LISTED ENTRIES start

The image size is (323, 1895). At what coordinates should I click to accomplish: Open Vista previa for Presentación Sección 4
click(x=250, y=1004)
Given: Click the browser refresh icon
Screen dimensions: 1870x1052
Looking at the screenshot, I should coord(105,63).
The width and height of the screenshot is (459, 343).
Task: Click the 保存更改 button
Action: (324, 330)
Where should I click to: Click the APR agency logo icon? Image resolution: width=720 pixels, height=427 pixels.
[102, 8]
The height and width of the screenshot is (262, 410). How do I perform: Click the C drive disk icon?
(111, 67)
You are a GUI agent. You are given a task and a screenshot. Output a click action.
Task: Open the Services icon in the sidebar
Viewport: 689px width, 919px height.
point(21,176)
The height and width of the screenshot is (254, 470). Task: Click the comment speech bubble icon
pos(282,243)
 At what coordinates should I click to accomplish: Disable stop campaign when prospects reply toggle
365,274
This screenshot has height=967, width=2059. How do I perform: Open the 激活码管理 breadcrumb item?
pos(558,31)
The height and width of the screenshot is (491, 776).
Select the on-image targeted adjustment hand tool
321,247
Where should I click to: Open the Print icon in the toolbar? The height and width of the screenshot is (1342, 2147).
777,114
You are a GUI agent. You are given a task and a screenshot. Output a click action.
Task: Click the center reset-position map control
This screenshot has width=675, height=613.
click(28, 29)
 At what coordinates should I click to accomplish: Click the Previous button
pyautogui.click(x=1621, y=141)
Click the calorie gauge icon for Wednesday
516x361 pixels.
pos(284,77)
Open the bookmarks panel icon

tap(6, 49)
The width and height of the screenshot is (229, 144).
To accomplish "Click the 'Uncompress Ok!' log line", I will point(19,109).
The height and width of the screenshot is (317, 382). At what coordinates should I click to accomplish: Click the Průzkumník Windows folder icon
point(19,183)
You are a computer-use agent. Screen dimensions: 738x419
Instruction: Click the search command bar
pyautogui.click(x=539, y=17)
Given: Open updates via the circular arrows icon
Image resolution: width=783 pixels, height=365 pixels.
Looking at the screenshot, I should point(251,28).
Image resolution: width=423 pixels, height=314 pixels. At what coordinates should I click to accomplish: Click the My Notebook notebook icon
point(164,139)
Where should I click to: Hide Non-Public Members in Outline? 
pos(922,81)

LISTED ENTRIES end

- [WHAT YOU ARE ASKED TO DO] Edit the records between the lines holding "You are a computer-use" and "point(164,139)", inclusive, changing "circular arrows" to "rotating arrows" and leaving the rest untouched. Give back only those lines.

- [RESULT BELOW]
You are a computer-use agent. Screen dimensions: 738x419
Instruction: Click the search command bar
pyautogui.click(x=539, y=17)
Given: Open updates via the rotating arrows icon
Image resolution: width=783 pixels, height=365 pixels.
Looking at the screenshot, I should point(251,28).
Image resolution: width=423 pixels, height=314 pixels. At what coordinates should I click to accomplish: Click the My Notebook notebook icon
point(164,139)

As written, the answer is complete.